RECORDS SHOWN =>
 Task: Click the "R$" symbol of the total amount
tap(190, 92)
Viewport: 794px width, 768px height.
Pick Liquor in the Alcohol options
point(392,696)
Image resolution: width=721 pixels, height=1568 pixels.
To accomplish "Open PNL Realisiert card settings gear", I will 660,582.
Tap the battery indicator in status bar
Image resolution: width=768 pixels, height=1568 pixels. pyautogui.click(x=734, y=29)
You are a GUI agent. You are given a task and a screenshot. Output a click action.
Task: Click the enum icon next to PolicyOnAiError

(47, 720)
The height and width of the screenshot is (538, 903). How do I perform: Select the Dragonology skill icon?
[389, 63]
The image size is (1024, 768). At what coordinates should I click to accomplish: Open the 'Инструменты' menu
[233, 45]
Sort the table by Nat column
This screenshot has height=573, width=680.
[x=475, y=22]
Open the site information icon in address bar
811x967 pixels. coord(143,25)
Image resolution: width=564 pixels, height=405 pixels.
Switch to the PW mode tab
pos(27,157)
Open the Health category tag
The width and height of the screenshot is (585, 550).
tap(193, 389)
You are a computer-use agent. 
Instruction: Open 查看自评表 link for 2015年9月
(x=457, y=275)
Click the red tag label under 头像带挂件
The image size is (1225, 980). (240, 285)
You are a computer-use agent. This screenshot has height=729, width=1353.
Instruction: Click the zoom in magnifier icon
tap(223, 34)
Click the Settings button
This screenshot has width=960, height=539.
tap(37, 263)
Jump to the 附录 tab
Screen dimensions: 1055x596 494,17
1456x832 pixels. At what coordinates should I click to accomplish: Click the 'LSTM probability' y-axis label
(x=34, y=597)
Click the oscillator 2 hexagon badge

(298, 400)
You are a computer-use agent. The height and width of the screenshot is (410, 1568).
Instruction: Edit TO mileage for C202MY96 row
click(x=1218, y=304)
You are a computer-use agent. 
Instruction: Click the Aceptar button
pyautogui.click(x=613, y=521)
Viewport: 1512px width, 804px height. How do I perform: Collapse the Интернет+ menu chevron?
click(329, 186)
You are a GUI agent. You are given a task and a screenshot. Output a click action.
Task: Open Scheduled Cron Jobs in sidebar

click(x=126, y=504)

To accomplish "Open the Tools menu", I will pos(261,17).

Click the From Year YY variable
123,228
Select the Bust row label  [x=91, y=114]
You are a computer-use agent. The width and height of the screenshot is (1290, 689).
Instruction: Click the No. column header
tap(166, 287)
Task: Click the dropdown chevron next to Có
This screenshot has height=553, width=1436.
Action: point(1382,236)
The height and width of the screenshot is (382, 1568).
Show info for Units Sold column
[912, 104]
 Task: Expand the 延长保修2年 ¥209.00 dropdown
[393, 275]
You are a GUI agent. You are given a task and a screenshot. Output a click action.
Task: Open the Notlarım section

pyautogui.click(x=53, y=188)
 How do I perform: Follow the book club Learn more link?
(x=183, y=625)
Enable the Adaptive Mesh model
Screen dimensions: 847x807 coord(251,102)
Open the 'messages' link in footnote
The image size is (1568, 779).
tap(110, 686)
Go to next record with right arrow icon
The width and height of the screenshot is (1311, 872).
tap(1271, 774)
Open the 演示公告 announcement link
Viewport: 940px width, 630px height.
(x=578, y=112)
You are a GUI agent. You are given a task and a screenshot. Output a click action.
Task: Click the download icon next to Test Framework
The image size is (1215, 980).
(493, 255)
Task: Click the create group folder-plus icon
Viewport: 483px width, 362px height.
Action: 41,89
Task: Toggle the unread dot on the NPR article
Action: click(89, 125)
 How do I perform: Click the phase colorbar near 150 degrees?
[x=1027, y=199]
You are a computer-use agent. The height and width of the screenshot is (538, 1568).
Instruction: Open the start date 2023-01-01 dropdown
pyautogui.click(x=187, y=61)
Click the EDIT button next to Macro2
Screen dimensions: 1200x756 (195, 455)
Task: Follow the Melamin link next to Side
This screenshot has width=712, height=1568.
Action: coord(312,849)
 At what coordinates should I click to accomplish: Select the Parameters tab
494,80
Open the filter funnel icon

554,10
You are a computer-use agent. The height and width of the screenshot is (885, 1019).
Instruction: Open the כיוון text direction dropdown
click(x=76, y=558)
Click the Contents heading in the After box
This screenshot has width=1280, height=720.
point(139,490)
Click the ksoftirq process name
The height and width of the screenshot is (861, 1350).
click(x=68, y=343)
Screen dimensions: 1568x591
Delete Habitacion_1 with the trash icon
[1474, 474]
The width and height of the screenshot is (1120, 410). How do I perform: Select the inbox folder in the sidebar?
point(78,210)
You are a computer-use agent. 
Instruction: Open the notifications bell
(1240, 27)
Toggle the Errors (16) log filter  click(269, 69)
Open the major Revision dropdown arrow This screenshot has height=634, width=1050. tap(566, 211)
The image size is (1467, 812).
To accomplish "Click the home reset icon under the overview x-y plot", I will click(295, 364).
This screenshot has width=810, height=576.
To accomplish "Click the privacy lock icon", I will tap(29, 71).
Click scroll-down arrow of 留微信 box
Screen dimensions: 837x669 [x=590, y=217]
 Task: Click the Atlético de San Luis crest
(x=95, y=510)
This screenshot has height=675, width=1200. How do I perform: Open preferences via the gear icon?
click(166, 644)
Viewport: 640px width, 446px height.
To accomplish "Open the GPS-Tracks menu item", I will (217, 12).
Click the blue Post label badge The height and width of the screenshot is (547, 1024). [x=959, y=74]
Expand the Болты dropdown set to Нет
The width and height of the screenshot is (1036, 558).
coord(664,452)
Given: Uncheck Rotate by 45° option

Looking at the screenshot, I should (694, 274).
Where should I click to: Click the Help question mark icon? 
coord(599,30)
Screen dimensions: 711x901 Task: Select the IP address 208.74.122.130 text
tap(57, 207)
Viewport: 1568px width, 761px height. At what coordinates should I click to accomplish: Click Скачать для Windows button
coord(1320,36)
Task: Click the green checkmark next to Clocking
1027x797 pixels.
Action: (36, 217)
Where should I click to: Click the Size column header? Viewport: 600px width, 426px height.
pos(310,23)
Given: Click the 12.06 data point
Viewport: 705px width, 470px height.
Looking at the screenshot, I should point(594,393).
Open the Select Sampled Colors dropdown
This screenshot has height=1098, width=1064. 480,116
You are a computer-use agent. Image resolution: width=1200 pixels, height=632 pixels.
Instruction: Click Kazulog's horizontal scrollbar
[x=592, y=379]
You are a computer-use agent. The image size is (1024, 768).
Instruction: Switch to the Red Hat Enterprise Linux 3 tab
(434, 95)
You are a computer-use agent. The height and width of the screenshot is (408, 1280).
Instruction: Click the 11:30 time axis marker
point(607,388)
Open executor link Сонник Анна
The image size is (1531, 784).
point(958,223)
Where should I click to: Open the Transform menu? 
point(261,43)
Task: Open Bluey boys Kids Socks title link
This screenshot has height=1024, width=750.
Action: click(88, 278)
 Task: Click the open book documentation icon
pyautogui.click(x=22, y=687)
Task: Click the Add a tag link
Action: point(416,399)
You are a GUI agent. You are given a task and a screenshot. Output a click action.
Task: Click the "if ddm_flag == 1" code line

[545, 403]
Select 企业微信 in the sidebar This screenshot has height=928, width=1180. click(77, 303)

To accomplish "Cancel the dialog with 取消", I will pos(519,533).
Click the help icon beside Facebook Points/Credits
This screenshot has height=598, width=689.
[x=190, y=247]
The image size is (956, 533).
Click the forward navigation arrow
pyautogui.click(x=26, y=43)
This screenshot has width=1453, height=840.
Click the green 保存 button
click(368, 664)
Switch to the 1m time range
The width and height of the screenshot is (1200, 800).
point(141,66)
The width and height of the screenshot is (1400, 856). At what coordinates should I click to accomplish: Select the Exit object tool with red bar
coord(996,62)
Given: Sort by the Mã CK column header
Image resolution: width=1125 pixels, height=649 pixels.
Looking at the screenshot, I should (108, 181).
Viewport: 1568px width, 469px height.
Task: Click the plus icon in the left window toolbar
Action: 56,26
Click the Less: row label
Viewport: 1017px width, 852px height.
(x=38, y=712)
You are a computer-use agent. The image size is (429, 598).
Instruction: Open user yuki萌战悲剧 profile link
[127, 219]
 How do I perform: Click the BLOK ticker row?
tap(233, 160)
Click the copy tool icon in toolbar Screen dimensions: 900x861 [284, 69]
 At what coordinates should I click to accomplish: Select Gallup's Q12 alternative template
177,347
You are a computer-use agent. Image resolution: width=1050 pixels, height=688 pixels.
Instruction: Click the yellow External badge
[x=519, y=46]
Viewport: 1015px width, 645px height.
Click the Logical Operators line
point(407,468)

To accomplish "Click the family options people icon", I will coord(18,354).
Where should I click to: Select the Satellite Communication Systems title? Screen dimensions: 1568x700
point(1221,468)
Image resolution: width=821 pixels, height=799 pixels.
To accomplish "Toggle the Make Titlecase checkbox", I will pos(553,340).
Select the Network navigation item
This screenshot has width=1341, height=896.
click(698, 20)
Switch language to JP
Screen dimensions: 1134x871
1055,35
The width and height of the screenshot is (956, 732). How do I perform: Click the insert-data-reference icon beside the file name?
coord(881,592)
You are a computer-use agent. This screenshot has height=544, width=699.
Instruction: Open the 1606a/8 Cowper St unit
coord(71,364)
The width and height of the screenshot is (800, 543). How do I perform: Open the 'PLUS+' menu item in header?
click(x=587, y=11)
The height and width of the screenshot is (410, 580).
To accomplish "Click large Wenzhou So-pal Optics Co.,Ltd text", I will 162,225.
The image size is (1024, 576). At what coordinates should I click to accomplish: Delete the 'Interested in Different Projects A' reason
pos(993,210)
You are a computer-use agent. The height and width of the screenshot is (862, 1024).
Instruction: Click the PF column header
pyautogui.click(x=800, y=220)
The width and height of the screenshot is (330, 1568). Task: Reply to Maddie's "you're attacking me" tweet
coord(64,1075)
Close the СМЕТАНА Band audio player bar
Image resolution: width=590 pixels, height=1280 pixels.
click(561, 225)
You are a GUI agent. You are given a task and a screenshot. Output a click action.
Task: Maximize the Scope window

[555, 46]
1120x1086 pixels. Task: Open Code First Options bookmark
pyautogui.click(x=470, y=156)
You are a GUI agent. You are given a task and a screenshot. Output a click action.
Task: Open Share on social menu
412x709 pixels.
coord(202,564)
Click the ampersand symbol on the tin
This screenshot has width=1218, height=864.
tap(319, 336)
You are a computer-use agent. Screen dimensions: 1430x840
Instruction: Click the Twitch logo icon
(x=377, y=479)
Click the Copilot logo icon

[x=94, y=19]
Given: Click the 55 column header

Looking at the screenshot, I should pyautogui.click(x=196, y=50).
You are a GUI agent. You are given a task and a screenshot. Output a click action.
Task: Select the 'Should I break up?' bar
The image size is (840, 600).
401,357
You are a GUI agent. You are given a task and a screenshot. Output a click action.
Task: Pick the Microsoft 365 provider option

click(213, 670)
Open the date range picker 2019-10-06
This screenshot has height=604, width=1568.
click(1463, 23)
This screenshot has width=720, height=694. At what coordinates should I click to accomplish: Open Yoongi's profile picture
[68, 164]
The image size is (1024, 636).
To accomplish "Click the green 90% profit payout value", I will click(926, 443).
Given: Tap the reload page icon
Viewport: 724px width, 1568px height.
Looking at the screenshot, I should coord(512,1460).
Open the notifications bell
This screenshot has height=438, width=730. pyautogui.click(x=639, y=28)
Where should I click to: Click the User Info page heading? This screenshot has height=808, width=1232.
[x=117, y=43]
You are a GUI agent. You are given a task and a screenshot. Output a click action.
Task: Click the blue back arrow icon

WHAT THIS TASK INVOLVES =>
Start with the line above that contains "Task: Open Bluey boys Kids Socks title link" and stop after the line that contains "Select 企业微信 in". Output those lines exactly, and only those.

SOLUTION TO THIS TASK =>
Task: Open Bluey boys Kids Socks title link
This screenshot has height=1024, width=750.
Action: click(88, 278)
 Task: Click the open book documentation icon
pyautogui.click(x=22, y=687)
Task: Click the Add a tag link
Action: point(416,399)
You are a GUI agent. You are given a task and a screenshot. Output a click action.
Task: Click the "if ddm_flag == 1" code line

[545, 403]
Select 企业微信 in the sidebar This screenshot has height=928, width=1180. click(77, 303)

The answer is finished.